### [Task material]

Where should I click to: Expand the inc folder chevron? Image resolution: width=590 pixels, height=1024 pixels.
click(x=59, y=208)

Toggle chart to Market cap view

...

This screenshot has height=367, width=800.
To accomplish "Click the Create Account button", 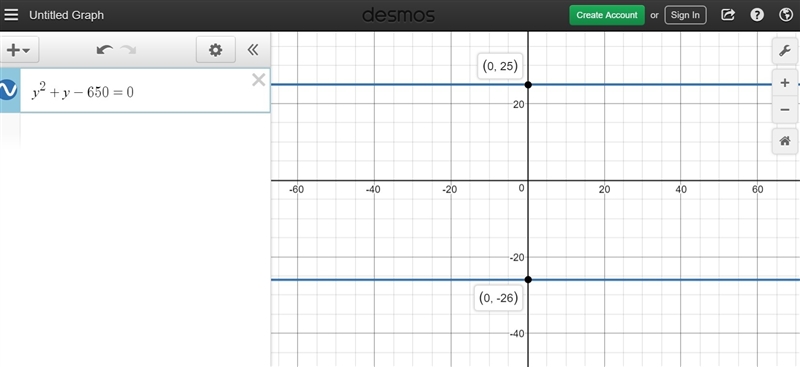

...

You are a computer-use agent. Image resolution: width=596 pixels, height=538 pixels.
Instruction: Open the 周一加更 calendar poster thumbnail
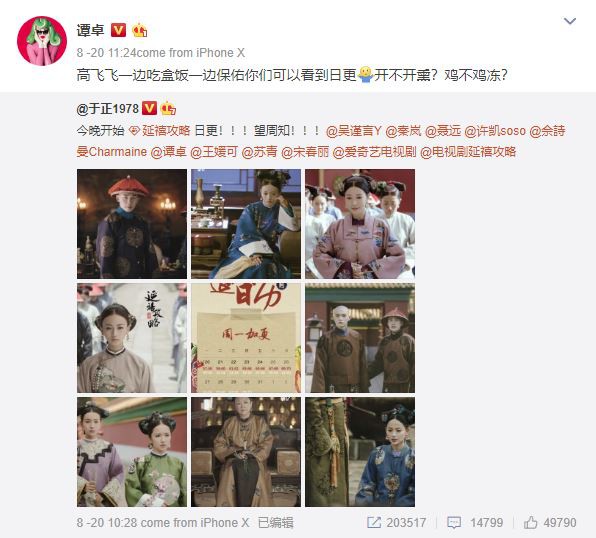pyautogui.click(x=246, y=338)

### [Goal of the exercise]
Of the entries above, transcribe exactly those lines that fall between the line containing "Where should I" and the line containing "Toggle chart to Market cap view", together with those two lines.

### [Output for this exercise]
Where should I click to: Expand the inc folder chevron? Image resolution: width=590 pixels, height=1024 pixels.
click(x=59, y=208)

Toggle chart to Market cap view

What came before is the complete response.